━━━ SUPPLIED MATERIAL ━━━

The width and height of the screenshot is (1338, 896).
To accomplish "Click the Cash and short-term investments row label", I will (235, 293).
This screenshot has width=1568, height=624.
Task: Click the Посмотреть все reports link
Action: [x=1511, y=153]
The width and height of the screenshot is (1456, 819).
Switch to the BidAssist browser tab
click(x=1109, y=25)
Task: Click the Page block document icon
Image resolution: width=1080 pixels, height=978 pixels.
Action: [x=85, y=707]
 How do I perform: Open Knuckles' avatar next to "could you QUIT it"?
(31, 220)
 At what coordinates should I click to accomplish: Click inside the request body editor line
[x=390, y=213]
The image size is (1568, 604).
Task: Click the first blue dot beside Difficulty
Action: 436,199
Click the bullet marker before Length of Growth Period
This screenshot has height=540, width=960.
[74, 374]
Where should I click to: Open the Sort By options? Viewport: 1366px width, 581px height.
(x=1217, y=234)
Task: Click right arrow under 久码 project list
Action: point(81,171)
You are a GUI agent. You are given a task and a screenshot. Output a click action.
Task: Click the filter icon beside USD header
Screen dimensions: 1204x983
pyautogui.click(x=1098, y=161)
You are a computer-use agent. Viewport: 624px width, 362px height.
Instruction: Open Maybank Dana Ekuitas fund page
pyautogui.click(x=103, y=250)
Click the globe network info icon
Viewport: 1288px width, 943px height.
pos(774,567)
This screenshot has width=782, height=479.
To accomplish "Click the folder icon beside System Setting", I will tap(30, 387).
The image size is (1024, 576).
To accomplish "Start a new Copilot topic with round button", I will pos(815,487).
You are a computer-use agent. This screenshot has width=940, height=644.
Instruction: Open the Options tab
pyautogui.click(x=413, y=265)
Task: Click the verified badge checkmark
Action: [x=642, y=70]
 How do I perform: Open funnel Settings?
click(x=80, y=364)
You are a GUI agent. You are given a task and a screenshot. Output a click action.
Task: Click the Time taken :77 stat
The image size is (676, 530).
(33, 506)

━━━

- [OBJECTIVE]:
Return every line of the records above without any changes.

- [EXERCISE SOLUTION]:
The width and height of the screenshot is (1338, 896).
To accomplish "Click the Cash and short-term investments row label", I will (235, 293).
This screenshot has width=1568, height=624.
Task: Click the Посмотреть все reports link
Action: [x=1511, y=153]
The width and height of the screenshot is (1456, 819).
Switch to the BidAssist browser tab
click(x=1109, y=25)
Task: Click the Page block document icon
Image resolution: width=1080 pixels, height=978 pixels.
Action: [x=85, y=707]
 How do I perform: Open Knuckles' avatar next to "could you QUIT it"?
(31, 220)
 At what coordinates should I click to accomplish: Click inside the request body editor line
[x=390, y=213]
The image size is (1568, 604).
Task: Click the first blue dot beside Difficulty
Action: 436,199
Click the bullet marker before Length of Growth Period
This screenshot has height=540, width=960.
[74, 374]
Where should I click to: Open the Sort By options? Viewport: 1366px width, 581px height.
(x=1217, y=234)
Task: Click right arrow under 久码 project list
Action: point(81,171)
You are a GUI agent. You are given a task and a screenshot. Output a click action.
Task: Click the filter icon beside USD header
Screen dimensions: 1204x983
pyautogui.click(x=1098, y=161)
You are a computer-use agent. Viewport: 624px width, 362px height.
Instruction: Open Maybank Dana Ekuitas fund page
pyautogui.click(x=103, y=250)
Click the globe network info icon
Viewport: 1288px width, 943px height.
pos(774,567)
This screenshot has width=782, height=479.
To accomplish "Click the folder icon beside System Setting", I will tap(30, 387).
The image size is (1024, 576).
To accomplish "Start a new Copilot topic with round button", I will pos(815,487).
You are a computer-use agent. This screenshot has width=940, height=644.
Instruction: Open the Options tab
pyautogui.click(x=413, y=265)
Task: Click the verified badge checkmark
Action: [x=642, y=70]
 How do I perform: Open funnel Settings?
click(x=80, y=364)
You are a GUI agent. You are given a task and a screenshot. Output a click action.
Task: Click the Time taken :77 stat
The image size is (676, 530).
(33, 506)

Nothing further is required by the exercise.